With that, Firgrove shifted into high gear to prepare for 2006-07. Ms. Branco reinstated a full phys-ed program, which had been cut over the years. The teachers began taking intensive professional development through York, and they will also be learning how to teach teachers at other schools to do the things that are successful at Firgrove.

The school forged a reading-buddy exchange with Crescent School, an elite academy on Bayview. Indeed, one of Ms. Branco's goals is for each member of her staff to establish a relationship with some local agency, always with an eye to assisting Firgrove parents to connect with various services.

She cites the example of the city's parks and recreation programs: The on-line registration is difficult for non-English speakers and those with no access to computers, so the school will be opening its computer lab in the evenings and providing help for parents who aren't familiar with the system.

The designation as a model inner-city school has brought Firgrove the kind of attention other schools crave. The board has moved to establish a daycare and parenting centre at the school, while York University has offered to put a student teacher in every classroom for the entire year. When it came time to hire new teachers late last spring, Ms. Branco had the pick of the crop -- 185 applications.

To further build momentum, Ms. Branco last spring decided to turn the Grade 6 graduation, a low-key, poorly attended afternoon affair, into a full-blown evening ceremony in the auditorium. Almost 500 people showed up to watch the school hand out dozens of new awards, for all sorts of achievements, both academic and otherwise.

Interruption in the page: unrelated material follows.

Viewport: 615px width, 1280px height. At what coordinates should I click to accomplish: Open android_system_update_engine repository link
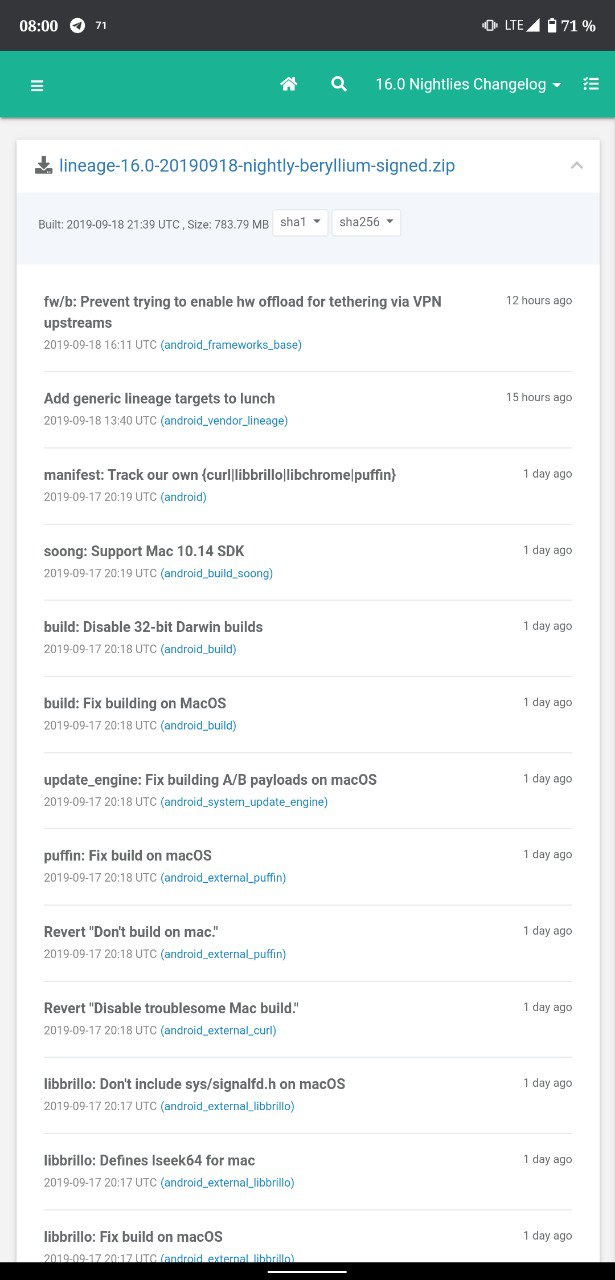(x=244, y=802)
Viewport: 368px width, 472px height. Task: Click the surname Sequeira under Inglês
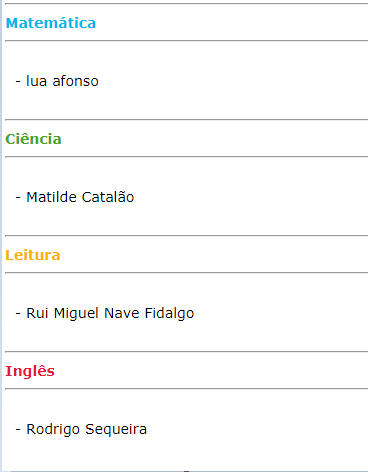pyautogui.click(x=116, y=429)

One went to a boy in a special-ed program who, as Ms. Branco said, was "a real handful," but went on to win the TDSB's top track award. "We used the sports to bring out the goodness in him," she said, adding that the school hooked him up with York's phys-ed faculty as he moved on to middle school. "Those kinds of things would have never been acknowledged before." As she recalls, there wasn't a dry eye in the house.

Heading into September, Ms. Branco, not surprisingly, has high hopes for Firgrove. At present, 45 per cent of the children score at the provincial average on standardized tests; within three years, she wants that number to jump by 15 per cent. As they sat in the staff room this week, Ms. Lister urged Ms. Branco to be cautious about such predictions. But it was apparent that even after a summer with little rest, Ms. Branco is pumped. "We could be as good as Allenby or John Wanless. But we're not. What's stopping us?"